El enorme impacto de estas tres leyes sobre la operativa notarial (la de protección de datos, la de transparencia y la de prevención del blanqueo de capitales) no se entendería, pese a todo, si no es en el contexto de la actual revolución tecnológica que ha supuesto internet, con la generalización de las conexiones electrónicas en el entorno digital. La reproducción telemática se ha convertido en la nueva herramienta de confección de los documentos notariales, aunque su uso, por las aplicaciones que permite esa conectividad, suscite hoy tantas reticencias como las que provocó históricamente, en su momento, la utilización de la máquina de escribir en las notarías, cuyo empleo solo se admitió históricamente al principio en las copias y en los testimonios pero no en las matrices de los documentos notariales.

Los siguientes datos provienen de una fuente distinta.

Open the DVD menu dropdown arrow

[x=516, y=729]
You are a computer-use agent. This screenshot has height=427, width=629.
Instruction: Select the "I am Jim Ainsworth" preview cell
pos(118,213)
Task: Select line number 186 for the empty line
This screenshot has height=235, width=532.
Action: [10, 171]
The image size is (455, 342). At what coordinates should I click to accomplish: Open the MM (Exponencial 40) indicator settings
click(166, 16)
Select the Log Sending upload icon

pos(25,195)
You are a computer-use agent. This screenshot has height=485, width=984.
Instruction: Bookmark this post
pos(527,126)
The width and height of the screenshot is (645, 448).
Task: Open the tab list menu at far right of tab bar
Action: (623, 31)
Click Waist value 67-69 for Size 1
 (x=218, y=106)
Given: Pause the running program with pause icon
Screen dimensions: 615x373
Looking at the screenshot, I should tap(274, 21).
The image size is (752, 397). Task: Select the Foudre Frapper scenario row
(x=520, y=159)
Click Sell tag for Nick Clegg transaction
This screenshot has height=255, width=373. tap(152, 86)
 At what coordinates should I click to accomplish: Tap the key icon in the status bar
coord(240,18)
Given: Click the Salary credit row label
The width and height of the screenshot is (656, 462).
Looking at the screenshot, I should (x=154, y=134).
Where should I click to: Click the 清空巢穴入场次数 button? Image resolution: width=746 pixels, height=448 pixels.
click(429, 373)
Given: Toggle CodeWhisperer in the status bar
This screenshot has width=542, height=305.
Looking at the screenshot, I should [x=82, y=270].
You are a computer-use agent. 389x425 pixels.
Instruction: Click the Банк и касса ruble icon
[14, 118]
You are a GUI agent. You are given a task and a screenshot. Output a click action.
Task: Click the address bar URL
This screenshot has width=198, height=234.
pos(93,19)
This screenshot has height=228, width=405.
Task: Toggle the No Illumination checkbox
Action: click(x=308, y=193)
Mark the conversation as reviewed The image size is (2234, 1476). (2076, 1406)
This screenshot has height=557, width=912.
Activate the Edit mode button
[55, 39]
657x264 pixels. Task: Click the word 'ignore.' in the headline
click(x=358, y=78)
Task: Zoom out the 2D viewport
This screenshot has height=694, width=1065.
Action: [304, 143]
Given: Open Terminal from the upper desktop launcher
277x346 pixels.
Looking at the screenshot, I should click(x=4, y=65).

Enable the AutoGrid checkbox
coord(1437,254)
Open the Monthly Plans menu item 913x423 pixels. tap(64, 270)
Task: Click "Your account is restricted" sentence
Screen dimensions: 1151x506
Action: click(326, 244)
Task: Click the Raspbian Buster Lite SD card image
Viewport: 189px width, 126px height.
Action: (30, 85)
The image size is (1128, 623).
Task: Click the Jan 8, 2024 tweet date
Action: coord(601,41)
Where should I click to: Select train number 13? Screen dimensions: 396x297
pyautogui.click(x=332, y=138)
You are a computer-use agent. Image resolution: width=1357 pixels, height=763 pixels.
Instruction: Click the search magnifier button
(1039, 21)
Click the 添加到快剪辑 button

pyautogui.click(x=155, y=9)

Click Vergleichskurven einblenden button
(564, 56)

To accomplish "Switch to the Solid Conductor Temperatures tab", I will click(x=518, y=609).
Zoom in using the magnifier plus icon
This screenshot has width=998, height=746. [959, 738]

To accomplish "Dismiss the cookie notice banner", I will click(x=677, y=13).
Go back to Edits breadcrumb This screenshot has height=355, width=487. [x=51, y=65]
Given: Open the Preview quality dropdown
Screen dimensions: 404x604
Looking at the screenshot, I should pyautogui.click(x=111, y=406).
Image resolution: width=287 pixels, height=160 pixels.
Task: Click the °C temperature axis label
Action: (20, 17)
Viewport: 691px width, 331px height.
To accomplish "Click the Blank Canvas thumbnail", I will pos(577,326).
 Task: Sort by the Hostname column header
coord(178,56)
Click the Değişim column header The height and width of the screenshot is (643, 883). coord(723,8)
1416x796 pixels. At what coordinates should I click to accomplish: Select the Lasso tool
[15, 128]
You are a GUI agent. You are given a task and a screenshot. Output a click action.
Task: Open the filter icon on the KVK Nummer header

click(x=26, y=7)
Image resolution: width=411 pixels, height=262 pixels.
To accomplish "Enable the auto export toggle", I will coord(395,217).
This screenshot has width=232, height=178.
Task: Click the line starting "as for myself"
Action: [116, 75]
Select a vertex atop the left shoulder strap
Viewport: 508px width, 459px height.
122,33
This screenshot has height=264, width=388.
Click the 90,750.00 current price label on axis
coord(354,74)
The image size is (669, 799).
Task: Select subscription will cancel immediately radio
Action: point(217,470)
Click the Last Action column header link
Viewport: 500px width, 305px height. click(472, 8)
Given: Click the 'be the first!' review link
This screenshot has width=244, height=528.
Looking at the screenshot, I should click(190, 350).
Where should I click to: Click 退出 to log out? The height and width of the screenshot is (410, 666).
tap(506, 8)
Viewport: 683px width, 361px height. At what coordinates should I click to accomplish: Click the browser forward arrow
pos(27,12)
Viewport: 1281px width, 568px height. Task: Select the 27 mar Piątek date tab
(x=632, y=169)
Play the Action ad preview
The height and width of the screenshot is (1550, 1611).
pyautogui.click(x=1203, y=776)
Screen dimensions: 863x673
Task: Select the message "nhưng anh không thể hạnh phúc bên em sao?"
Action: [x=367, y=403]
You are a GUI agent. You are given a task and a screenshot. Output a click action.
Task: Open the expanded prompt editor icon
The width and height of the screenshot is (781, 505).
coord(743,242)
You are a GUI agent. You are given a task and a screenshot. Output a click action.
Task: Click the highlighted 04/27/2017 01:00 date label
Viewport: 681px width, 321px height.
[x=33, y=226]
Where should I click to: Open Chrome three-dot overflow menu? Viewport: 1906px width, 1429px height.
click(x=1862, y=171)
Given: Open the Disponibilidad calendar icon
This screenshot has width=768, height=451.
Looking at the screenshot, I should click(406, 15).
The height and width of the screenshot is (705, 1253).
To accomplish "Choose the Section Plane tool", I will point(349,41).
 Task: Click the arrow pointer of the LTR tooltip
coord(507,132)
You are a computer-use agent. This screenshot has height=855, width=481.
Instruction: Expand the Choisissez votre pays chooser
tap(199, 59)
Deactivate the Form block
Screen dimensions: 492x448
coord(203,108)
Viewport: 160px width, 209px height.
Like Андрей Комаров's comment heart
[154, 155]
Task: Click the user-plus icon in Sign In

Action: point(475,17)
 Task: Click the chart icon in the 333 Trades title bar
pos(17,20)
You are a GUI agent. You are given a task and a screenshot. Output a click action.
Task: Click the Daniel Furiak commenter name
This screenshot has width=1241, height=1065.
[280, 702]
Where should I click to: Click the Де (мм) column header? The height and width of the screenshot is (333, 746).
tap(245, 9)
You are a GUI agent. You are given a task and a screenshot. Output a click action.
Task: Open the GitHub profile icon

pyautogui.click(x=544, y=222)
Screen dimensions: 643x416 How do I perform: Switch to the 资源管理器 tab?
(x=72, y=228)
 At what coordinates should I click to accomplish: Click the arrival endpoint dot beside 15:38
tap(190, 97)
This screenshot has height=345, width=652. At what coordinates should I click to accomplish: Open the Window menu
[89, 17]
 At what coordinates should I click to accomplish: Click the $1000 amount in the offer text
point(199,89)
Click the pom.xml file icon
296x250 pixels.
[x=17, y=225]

Rememorar los reparos históricos de la legislación notarial frente al uso de la máquina de escribir puede hoy movernos a la sonrisa, pero las vacilaciones de entonces no eran, en el fondo, muy distintas de las actuales frente a la escritura en soporte electrónico, cuyo empleo se admite ahora también solo en las copias pero no en las matrices de los documentos notariales, conforme a la disposición transitoria undécima de la Ley del Notariado, redactada por la Ley 24 de 2001.
La firma digital es el mayor desafío al que ahora se enfrenta el notariado. Pero lo que de verdad interesa en la firma digital son sus posibilidades de conexión electrónica y, por eso mismo, la firma digital importa no tanto en la matriz del documento como en su copia electrónica.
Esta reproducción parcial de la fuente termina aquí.